── Excerpt provided
An important benefit of choosing to consolidate is that the consolidated group will generally be required to file only one income tax return and one franking account for the consolidated group. Once a consolidated group is formed, intra-group transactions will be ignored for tax purposes. Examples of such intra-group transactions include asset transfers, loans, payments of dividends and returns of capital. Under the “single entity” rule, losses attributable to the operations of a group member may be offset against income generated by other group members.

Multiple-entry consolidated groups
The consolidations regime includes rules for foreign-owned groups with entry points into Australia via multiple Australian holding companies. These rules allow flexibility in defining the consolidated group. Such groups are known as multiple-entry consolidated groups.

Administration of consolidated groups
The entity responsible for filing the group’s tax return (referred to as the “head company”) is the entity that is also responsible for ensuring the group’s income tax liability is paid. However, it is important to note that the other members of the group may be jointly and severally liable for the total income tax liability of the group if the head company defaults on its payment obligations to the ATO.
────
── Information supplied
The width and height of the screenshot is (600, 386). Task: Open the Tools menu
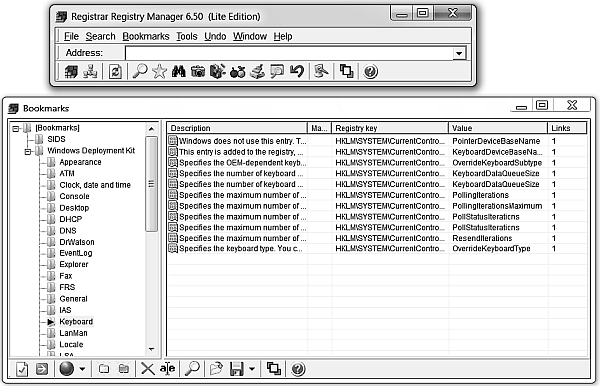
────
▸ **Problem**
According to the excerpt on tax consolidation, what is the entity that files a consolidated group's tax return called?

▸ **Exercise solution**
The head company.